Content Diffusion from Social Media to News Quotes - MSc Thesis

Objective: Measure the diffusion of tweets as speaker attributed quotations in news articles in the context of social movements and analyze how social media have impacted the News Gatekeeping process employed by news media.

Data Sources: Twitter, Quotebank, Wikidata, MediBias/FactCheck

Description: Extracted user information and twitter handle of US Politicians and Hollywood Celebrities from Wikidata. Collected social movement tweets posted by these users from Twitter. By leveraging Quotebank, we measured the amount of social movement related tweets that got reported as direct quotations by news media. To understand the impact of social media in the news gatekeeping process, various experiments were conducted.

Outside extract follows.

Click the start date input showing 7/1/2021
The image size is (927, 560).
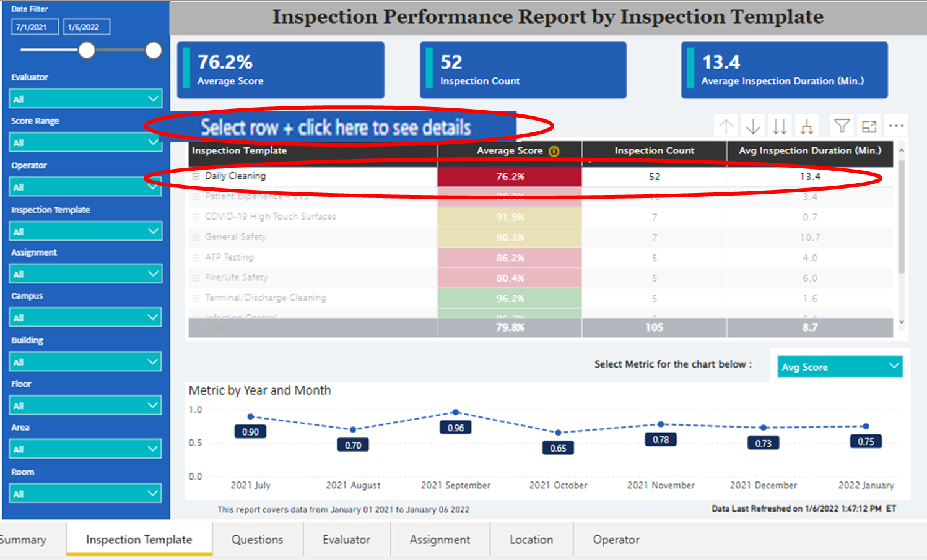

Tools & Methods used:Author emotion detection, Stance detection, Statistical analysis, Various ML classifiers, Time series analysis, Propensity score matching, LLM, Data Modelling.

Report

Latent Variables in Computer Vision

Objective: Understand latent variables in computer vision and explore the difference between latent variables in Variational AutoEncoder (VAE) and vanilla Generative Adversarial Network (GAN).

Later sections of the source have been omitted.